Researchers create new perovskite and silicon solar cell

Researchers from the University of Toronto Engineering and King Abdullah University of Science and Technology (KAUST) have overcome a key obstacle in combining the emerging solar-harvesting technology of perovskites with silicon solar cells. The result is a highly efficient and stable tandem solar cell, one of the best-performing reported to date.

"Today, silicon solar cells are more efficient and less costly than ever before," says Ted Sargent, senior author on a new paper published in Science. "But there are limits to how efficient silicon can be on its own. We're focused on overcoming these limits using a tandem (two-layer) approach."

Like silicon, perovskite crystals can absorb solar energy to excite electrons that can be channeled into a circuit. But unlike silicon, perovskites can be mixed with liquid to create a 'solar ink' that can be printed on surfaces.The ink-based manufacturing approach - known as solution processing - is already well-established in the printing industry, and therefore has the potential to lower the cost of making solar cells.

"Adding a layer of perovskite crystals on top of textured silicon to create a tandem solar cell is a great way to enhance its performance," says Yi Hou, postdoctoral fellow and lead author of the new paper. "But the current industry standard is based on wafers - thin sheets of crystalline silicon - that were not designed with this approach in mind."

Though they may look smooth, standard silicon wafers used for solar cells feature tiny pyramidal structures about two µms high. The uneven surface minimises the amount of light that reflects off the surface of the silicon and increases overall efficiency, but also makes it difficult to coat a uniform layer of perovskites on top.

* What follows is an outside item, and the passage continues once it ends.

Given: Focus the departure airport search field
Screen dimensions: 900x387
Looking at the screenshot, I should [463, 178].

"Most previous tandem cells have been made by first polishing the silicon surface to make it smooth, and then adding the perovskite layer," says Hou. "That works, but at additional costs."

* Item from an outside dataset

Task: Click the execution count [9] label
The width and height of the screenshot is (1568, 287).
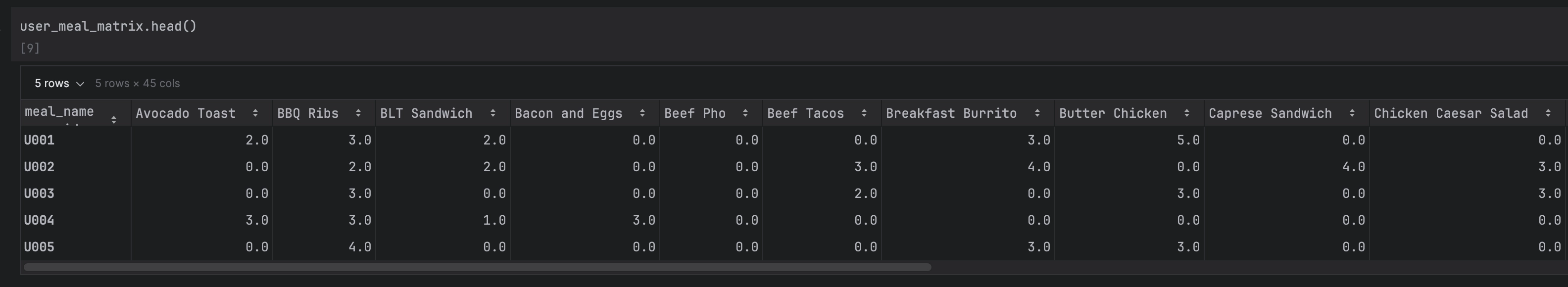Action: [x=30, y=48]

Hou and the rest of the team - including Sargent and KAUST professor Stefaan De Wolf - took a different approach. They increased the thickness of the perovskite layer, making it high enough to cover both the peaks and the valleys created by the pyramidal structures.

The team discovered that the perovskites in the valleys generated an electrical field that separates the electrons generated in the perovskite layer from those generated in the silicon layer. This type of charge separation is beneficial because it increases the chances that excited charges will flow into the circuit rather than other parts of the cell.

The team further enhanced charge separation by coating the perovskite crystals in a 'passivation layer' made of 1-butanethiol, a common industrial chemical.

The tandem solar cells achieved an efficiency of 25.7 percent, as certified by an independent, external laboratory, the Fraunhofer Institute for Solar Energy in Freiburg, Germany. This is among the highest efficiencies ever reported for this type of design. They were also stable, withstanding temperatures of up to 85 degC for more than 400 hours without a significant loss of performance.

"The fact that we can do all this without modifying the silicon makes it a drop-in solution," says Hou. "Industry can apply this without having to make costly changes to their existing processes."

Hou and the team are continuing to work on improvements to the design, including increasing stability up to 1,000 hours, one industry benchmark.

"We're very proud of the record-setting performance this collaboration was able to achieve, but this is just the beginning," says Hou. "By overcoming a key limitation in tandem solar cells, we've set the stage for even larger gains."

"Our approach opens a door for the silicon-photovoltaic industry to fully exploit the great advances perovskite technology has made so far," says De Wolf. "This can bring photovoltaic panels with higher performance at low cost to market."